Function: bufferpos-to-filepos

bufferpos-to-filepos is an autoloaded and byte-compiled function defined in mule-util.el.gz.

Signature

(bufferpos-to-filepos POSITION &optional QUALITY CODING-SYSTEM)

Documentation

Try to return the file byte corresponding to a particular buffer POSITION.

Value is the file position given as a (0-based) byte count. The function presumes the file is encoded with CODING-SYSTEM, which defaults to buffer-file-coding-system.
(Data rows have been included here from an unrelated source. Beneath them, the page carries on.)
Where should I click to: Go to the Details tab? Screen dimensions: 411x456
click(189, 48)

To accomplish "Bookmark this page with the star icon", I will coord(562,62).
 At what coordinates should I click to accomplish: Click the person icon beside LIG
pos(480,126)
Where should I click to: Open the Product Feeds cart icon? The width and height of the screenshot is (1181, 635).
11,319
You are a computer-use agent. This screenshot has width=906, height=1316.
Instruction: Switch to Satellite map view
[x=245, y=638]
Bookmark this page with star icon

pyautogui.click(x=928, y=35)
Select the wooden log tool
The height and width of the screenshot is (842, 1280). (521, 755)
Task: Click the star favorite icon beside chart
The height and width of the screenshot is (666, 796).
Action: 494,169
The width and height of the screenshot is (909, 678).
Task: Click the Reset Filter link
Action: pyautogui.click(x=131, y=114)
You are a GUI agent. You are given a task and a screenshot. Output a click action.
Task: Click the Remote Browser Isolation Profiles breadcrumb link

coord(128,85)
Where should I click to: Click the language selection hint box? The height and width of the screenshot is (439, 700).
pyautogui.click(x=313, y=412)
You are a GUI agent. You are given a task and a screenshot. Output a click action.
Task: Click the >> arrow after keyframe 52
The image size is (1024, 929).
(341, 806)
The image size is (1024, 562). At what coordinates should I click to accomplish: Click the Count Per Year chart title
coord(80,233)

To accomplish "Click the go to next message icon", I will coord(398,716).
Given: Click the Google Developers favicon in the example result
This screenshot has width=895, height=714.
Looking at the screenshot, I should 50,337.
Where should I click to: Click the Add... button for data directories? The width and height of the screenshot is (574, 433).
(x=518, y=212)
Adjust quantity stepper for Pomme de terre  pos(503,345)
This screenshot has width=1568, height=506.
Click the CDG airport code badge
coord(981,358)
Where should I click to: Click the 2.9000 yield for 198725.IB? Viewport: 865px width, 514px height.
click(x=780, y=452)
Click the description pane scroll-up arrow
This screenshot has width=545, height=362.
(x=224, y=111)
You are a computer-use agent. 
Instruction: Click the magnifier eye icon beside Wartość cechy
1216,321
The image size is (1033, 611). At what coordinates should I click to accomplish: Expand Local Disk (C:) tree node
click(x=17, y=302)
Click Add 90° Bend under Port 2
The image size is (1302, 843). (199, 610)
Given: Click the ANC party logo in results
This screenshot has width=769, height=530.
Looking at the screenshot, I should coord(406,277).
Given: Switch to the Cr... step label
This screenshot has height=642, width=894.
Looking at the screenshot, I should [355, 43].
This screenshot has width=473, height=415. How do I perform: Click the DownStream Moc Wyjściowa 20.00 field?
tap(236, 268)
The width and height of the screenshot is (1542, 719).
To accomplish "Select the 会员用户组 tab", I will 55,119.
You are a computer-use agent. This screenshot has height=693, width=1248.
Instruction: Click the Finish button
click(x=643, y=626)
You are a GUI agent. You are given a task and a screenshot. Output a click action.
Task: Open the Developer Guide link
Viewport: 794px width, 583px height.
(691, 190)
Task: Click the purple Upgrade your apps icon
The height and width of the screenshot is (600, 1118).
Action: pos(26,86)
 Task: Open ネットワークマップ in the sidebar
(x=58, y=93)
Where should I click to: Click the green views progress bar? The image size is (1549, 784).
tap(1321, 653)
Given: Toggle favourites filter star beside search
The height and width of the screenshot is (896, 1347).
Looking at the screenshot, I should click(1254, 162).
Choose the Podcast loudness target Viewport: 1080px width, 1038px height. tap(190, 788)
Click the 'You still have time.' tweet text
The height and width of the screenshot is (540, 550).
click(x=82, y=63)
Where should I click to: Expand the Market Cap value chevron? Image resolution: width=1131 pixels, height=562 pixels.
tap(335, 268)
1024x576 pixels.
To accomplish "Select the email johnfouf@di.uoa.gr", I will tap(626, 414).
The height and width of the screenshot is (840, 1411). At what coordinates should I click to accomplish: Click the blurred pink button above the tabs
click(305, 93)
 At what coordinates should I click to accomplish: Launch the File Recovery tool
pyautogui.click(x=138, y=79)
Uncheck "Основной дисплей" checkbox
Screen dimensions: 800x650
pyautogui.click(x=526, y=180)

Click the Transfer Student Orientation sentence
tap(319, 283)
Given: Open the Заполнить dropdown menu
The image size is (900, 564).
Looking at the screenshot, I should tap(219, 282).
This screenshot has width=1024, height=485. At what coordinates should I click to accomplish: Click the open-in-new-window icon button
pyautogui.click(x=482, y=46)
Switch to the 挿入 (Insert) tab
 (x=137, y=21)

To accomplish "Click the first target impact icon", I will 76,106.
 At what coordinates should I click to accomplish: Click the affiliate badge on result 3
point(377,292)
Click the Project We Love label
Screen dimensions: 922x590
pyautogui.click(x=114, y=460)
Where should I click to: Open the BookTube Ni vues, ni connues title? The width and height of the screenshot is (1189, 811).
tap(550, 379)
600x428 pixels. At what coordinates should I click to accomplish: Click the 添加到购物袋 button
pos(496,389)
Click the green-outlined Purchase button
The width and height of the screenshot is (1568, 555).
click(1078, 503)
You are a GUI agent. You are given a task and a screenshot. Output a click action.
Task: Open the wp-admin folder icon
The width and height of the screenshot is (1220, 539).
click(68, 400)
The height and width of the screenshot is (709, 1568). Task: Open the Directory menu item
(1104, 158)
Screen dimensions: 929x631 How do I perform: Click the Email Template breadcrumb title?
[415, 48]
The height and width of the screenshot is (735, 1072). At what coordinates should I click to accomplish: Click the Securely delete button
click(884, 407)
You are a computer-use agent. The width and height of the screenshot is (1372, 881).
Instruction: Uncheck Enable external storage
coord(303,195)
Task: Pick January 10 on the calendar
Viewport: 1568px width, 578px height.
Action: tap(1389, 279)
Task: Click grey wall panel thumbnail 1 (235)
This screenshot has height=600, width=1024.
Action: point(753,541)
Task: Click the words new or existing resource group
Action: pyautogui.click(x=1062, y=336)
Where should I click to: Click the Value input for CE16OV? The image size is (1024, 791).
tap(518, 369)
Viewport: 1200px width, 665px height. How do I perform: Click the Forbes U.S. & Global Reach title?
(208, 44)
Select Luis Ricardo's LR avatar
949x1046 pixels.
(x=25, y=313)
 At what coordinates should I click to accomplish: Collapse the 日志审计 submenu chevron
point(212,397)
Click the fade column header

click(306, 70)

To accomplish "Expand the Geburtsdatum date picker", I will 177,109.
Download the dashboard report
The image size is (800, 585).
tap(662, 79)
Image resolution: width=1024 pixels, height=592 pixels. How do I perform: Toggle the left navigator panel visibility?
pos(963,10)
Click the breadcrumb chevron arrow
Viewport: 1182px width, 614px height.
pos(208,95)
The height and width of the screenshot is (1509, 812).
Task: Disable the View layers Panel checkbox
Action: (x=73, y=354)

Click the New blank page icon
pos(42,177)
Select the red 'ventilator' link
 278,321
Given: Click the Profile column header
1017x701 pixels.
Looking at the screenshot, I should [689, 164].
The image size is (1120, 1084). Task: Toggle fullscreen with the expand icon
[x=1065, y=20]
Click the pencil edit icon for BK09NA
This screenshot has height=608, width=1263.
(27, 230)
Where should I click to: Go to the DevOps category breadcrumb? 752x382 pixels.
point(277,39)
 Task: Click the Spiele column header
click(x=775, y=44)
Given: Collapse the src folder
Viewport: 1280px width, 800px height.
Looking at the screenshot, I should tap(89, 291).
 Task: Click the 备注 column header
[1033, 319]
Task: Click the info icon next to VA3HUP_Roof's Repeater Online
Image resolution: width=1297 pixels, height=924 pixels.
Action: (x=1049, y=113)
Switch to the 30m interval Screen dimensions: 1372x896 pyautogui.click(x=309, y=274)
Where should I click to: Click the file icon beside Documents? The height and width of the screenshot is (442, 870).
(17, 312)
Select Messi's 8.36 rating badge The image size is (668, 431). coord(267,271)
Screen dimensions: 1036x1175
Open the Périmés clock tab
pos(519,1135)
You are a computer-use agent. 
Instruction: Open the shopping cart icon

QUALITY can be:
  approximate, in which case we may cut some corners to avoid
    excessive work.
  exact, in which case we may end up re-(en/de)coding a large
    part of the file/buffer, this can be expensive and slow. (It
    is an error to request the exact method when the buffer's
    EOL format is not yet decided.)
  nil, in which case we may return nil rather than an approximation.

View in manual

Probably introduced at or before Emacs version 25.1.

Source Code

;; Defined in /usr/src/emacs/lisp/international/mule-util.el.gz
;;;###autoload
(defun bufferpos-to-filepos (position &optional quality coding-system)
  "Try to return the file byte corresponding to a particular buffer POSITION.
Value is the file position given as a (0-based) byte count.
The function presumes the file is encoded with CODING-SYSTEM, which defaults
to `buffer-file-coding-system'.
QUALITY can be:
  `approximate', in which case we may cut some corners to avoid
    excessive work.
  `exact', in which case we may end up re-(en/de)coding a large
    part of the file/buffer, this can be expensive and slow.  (It
    is an error to request the `exact' method when the buffer's
    EOL format is not yet decided.)
  nil, in which case we may return nil rather than an approximation."
  (unless coding-system (setq coding-system buffer-file-coding-system))
  (let* ((eol (coding-system-eol-type coding-system))
         (type (coding-system-type coding-system))
         (base (coding-system-base coding-system))
         (point-min 1)                  ;Clarify what the `1' means.
         lineno)
    ;; Handle EOL edge cases.
    (unless (numberp eol)
      (if (eq quality 'exact)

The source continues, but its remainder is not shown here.